**Exercise directions:** Take the line containing "Guidebooks (1445, 454)" and every line after it to the end of the data, and write them out exactly as they appear.
>>>>
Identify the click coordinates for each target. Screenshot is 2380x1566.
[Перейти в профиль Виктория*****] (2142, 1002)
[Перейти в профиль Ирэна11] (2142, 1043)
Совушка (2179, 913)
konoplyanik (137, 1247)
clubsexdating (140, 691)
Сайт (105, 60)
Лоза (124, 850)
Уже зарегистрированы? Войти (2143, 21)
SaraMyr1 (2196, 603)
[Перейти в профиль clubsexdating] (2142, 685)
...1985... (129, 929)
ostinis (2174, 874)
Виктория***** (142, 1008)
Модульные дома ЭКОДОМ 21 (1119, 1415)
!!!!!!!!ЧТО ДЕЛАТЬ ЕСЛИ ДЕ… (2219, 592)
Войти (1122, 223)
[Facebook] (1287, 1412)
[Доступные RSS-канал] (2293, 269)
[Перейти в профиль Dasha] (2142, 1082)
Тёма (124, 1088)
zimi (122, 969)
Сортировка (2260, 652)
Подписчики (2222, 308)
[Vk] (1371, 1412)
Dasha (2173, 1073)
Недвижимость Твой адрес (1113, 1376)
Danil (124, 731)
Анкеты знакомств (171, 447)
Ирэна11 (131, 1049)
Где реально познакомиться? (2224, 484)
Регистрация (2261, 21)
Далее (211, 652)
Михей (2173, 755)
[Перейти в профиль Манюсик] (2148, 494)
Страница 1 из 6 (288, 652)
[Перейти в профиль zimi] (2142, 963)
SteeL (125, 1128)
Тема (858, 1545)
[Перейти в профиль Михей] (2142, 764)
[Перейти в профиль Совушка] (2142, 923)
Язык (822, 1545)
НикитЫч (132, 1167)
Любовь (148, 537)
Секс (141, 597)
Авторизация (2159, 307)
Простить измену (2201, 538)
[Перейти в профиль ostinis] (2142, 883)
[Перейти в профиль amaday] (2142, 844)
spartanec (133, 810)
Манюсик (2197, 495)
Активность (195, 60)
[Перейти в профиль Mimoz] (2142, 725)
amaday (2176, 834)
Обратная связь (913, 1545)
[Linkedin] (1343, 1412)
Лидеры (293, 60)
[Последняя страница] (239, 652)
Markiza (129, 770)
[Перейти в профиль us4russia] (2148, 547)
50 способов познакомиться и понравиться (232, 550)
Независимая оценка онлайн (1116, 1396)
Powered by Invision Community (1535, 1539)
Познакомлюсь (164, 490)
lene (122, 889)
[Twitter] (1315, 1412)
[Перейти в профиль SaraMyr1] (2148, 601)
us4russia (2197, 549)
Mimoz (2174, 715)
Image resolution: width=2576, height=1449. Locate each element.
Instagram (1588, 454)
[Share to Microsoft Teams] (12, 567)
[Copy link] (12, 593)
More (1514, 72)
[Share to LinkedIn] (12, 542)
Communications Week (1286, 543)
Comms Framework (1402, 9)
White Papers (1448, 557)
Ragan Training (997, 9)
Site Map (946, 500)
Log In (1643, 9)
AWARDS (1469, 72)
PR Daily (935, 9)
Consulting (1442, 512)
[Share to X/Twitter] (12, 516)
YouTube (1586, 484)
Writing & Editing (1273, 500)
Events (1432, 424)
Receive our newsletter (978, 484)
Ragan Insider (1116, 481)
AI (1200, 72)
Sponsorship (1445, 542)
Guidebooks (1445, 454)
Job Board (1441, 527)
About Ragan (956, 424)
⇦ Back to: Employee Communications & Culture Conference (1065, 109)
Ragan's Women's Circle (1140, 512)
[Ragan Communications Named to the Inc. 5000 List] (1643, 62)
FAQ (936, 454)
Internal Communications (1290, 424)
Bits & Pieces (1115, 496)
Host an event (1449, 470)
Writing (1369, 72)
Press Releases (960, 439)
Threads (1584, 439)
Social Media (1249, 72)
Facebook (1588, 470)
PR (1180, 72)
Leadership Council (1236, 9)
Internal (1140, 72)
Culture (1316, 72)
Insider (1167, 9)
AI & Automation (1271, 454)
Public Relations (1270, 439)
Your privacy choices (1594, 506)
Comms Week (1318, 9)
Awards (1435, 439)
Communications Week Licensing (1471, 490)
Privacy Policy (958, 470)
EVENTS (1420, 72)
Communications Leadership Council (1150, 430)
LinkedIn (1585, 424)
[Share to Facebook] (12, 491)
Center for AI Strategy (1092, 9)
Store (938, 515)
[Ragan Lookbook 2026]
<<<<
**Response for this exercise:**
Guidebooks (1445, 454)
Job Board (1441, 527)
About Ragan (956, 424)
⇦ Back to: Employee Communications & Culture Conference (1065, 109)
Ragan's Women's Circle (1140, 512)
[Ragan Communications Named to the Inc. 5000 List] (1643, 62)
FAQ (936, 454)
Internal Communications (1290, 424)
Bits & Pieces (1115, 496)
Host an event (1449, 470)
Writing (1369, 72)
Press Releases (960, 439)
Threads (1584, 439)
Social Media (1249, 72)
Facebook (1588, 470)
PR (1180, 72)
Leadership Council (1236, 9)
Internal (1140, 72)
Culture (1316, 72)
Insider (1167, 9)
AI & Automation (1271, 454)
Public Relations (1270, 439)
Your privacy choices (1594, 506)
Comms Week (1318, 9)
Awards (1435, 439)
Communications Week Licensing (1471, 490)
Privacy Policy (958, 470)
EVENTS (1420, 72)
Communications Leadership Council (1150, 430)
LinkedIn (1585, 424)
[Share to Facebook] (12, 491)
Center for AI Strategy (1092, 9)
Store (938, 515)
[Ragan Lookbook 2026]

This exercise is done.